Links to the job listings themselves also link to Central (GET). In this case the actionParameter is getJobDetail and there is a rowId parameter.

cURL command-line for the initial search request (that brings up the first page of results, unfiltered by any criteria):

curl 'https://jobs.gcccd.edu/applicants/Central' -H 'Host: jobs.gcccd.edu' -H 'User-Agent: Mozilla/5.0 (X11; Ubuntu; Linux x86_64; rv:37.0) Gecko/20100101 Firefox/37.0' -H 'Accept: text/html,application/xhtml+xml,application/xml;q=0.9,*/*;q=0.8' -H 'Accept-Language: en-US,en;q=0.5' --compressed -H 'Referer: https://jobs.gcccd.edu/applicants/jsp/shared/search/Search_css.jsp' -H 'Cookie: JSESSIONID=181993CEBC5B1F047E0D96D548A2BAA6.node1; __utma=198381113.2070514108.1428085647.1428085647.1428085647.1; __utmz=198381113.1428085647.1.1.utmcsr=californiacommunitycolleges.cccco.edu|utmccn=(referral)|utmcmd=referral|utmcct=/Districts.aspx' -H 'Connection: keep-alive' --data 'delegateParameter=searchDelegate&actionParameter=&windowTimestamp=PA_1429934436390&elementToConfigure=&di_21=-1&di_75=&di_26=-1&di_19006=-1&searchType=8192&formAction=goSearch&button_goSearch=Search&formAction=clearSearch'

Again, how much of that is truly needed will have to be determined by experimentation.

NeoGOV

The only commonality is that the initial search URL ends with default.cfm.

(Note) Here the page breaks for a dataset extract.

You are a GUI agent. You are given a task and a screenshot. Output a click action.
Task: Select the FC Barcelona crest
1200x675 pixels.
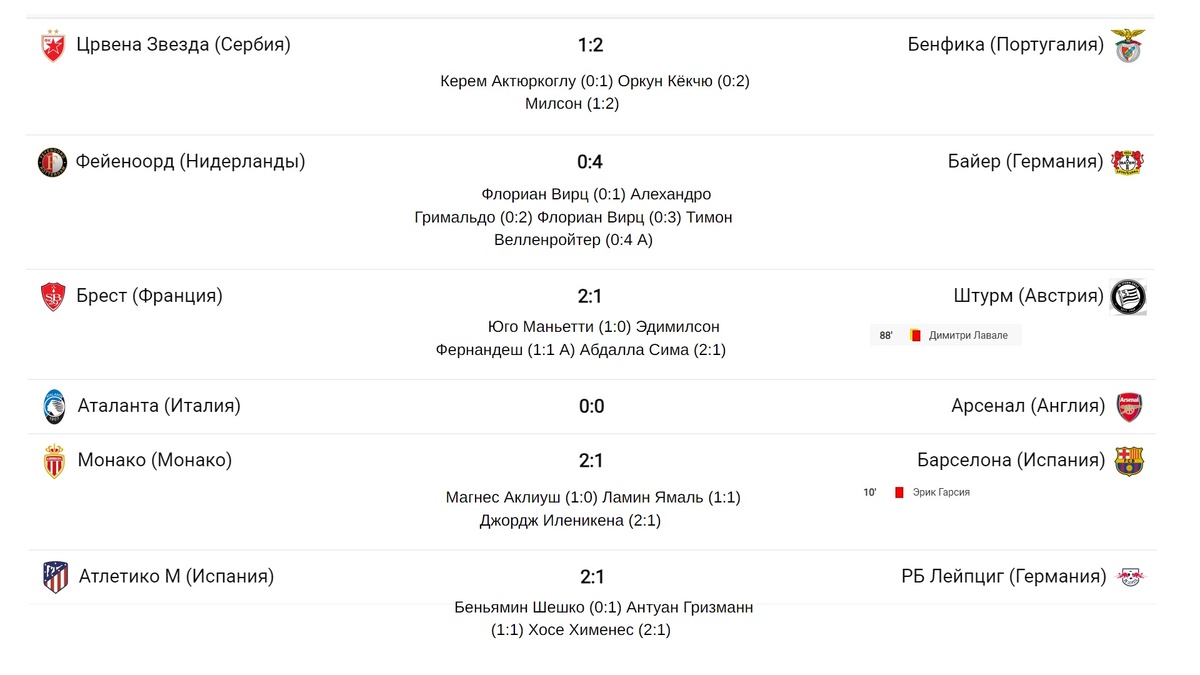[1129, 461]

Results are paginated to 25 results per page. Requests for subsequent pages require POSTing. But at least there's no weird redirect or timestamping involved (hopefully).

Results are returned in a table.NEOGOV_joblist. There is a thead containing the header row. Each data row contains a single job, with the following columns:

  • Position name (also a link to the position)

  • Employee type (part-time, etc.)

  • Salary

  • Closing date

NeoGOV actually has a central job-listing site called governmentjobs.com. All of the job-listing sites are actually frames served up from this domain.